Wolf thinks explaining the importance of patient experience in those terms will help get those who are not yet on the wagon to make that final leap. If they don’t, they will find they are likely to lose money, particularly in an era when value is part of the payment equation, and value includes patient experience: By 2018, half of all fee-for-service payments for Medicare patients will be on the line.

“Its easier to focus on those other things — those tangible things like coding and computers,” he says. “But, remember that everyone in the organization is part of the patient experience whether they touch the patient or not. Every role is critical to quality and safety. I was talking to risk managers about this in June and they often come to a discussion after something bad has happened. But what if they started thinking about it in advance? What if they started thinking about the experience the patient has from when they walk into the hospital? How could that help reduce risk in the future?”
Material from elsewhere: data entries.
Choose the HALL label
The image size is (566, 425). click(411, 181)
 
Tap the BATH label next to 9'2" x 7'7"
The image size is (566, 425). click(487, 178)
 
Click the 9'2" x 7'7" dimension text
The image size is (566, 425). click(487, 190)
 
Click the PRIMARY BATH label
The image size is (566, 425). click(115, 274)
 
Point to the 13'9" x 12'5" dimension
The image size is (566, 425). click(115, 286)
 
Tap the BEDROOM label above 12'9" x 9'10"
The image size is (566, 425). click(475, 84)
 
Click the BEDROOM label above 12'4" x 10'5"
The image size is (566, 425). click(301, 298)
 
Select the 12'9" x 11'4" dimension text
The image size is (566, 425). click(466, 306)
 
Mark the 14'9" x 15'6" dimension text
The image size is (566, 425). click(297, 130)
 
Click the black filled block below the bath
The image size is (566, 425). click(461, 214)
Staff training in patient experience can help get everyone thinking through the patients’ eyes, and about 60% of the U.S. hospital respondents think increased resources should — and might — go to this area, the survey data note.

If you focus on the end user, not the end of the experience, you are more likely to ensure a quality encounter and a better outcome. “As quality managers, your challenge is to change the way you do your job so that you understand that patients are having an experience, and consider that in everything you do. We have checklists and core measures, and a framework that obviates the knowledge that there is a person involved. The same things need to get done every day. But pivot a little, and think with the patient in mind. At the end of the day, that slight shift will have you at a different endpoint, a better one.”